CogVLM-SFT-311K is the primary aligned corpus used in the initial training of CogVLM v1.0. The process of constructing this dataset is as follows:
- Approximately 3500 high-quality data samples were selected from the open source MiniGPT-4, known as minigpt4-3500.
- Minigpt4-3500 was integrated with Llava-Instruct-150K and translated into Chinese through a language model.
- We discovered significant noise in the detailed description part of minigpt4-3500 and Llava-instruct. Thus, we corrected these Chinese corpora and retranslated them into English.
- Due to non-commercial agreements, we did not use these data in the bilingual version of CogVLM or any other models involving commercialization.
- The dataset license adheres to:
Attribution-NonCommercial 4.0 International. It should abide by the policy of OpenAI: https://openai.com/policies/terms-of-use This will not allow you to use these data for any commercial activitiesI.
The dataset contains three folders corresponding to the mixed part of minigpt4-3500 and llava, the llava solo conversation, and the multi-turn conversation datasets. Their layout is as follows:
.CogVLM-SFT-311K
├── llava_details-minigpt4_3500_formate
├── llava_instruction_multi_conversations_formate
└── llava_instruction_single_conversation_formate
In our open-source data, the datasets are distributed as follows:
.llava_details-minigpt4_3500_formate
├── images
│ └── 00000001.jpg
└── labels
└── 00000001.json
Images are stored in the images folder, while labels containing the corresponding image description or dialogue are stored in the labels folder.

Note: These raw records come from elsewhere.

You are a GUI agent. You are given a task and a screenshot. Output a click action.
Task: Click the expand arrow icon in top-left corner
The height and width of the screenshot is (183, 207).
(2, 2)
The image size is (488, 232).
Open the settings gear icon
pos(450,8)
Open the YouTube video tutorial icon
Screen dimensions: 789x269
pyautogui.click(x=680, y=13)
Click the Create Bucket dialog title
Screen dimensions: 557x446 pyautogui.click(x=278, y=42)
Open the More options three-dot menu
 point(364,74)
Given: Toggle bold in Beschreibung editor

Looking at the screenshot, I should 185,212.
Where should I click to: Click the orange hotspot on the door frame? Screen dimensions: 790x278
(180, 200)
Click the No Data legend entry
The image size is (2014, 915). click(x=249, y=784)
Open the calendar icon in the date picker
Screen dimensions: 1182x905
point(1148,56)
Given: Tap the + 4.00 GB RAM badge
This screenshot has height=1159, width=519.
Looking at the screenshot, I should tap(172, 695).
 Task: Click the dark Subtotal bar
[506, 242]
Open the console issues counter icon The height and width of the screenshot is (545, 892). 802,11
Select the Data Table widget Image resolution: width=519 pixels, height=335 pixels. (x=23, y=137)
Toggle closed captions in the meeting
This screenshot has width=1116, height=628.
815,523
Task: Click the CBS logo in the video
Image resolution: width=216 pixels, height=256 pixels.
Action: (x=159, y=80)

- llava_details-minigpt4_3500_formate: 22,464 images and descriptions
- llava_instruction_multi_conversations_formate: 56,673 images and multi-turn conversations
- llava_instruction_single_conversation_formate: 76,634 images and single-turn conversations
Dataset Format
Caption format for image description
{
"captions": [
{
"role": "caption",
"content": "The photograph features a beach scene with a group of people surfing in the ocean. There are ten individuals spaced out in the water, sitting or lying on various sizes of body boards. The surfers line up in a row, close to the sandy shoreline. Some of the body boards are visible floating on the surface of the water, with the surfers riding on them or nearby."
}
]
}
Conversation format for image dialogue
{
"conversations": [
{
"role": "user",
"content": "What can be inferred about the zebras' behavior and surroundings?"
},
{
"role": "assistant",
"content": "Based on the image, we can infer that the two zebras are likely seeking relief from the sun's heat, as they are standing side by side under the branches of a thorny tree. This shade-providing tree offers some respite from the sun, possibly during the hottest part of the day. The zebras are in a green field with grass, providing them with an ideal environment to graze and eat while staying near their source of shelter. This shows that the zebras' behavior is influenced by the conditions and available resources in their surroundings. It also highlights that these animals adopt strategies to adapt to the fluctuating conditions of their environment, such as cooperation and seeking shelter, to survive and thrive in their natural habitat."
}
]
}
This project utilizes data and concepts based on the following research papers:
- Zhu, D., Chen, J., Shen, X., Li, X., & Elhoseiny, M. (2023). MiniGPT-4: Enhancing Vision-Language Understanding with Advanced Large Language Models. arXiv preprint arXiv:2304.10592.
- Liu, H., Li, C., Wu, Q., & Lee, Y. J. (2023). Visual Instruction Tuning. arXiv:2304.08485.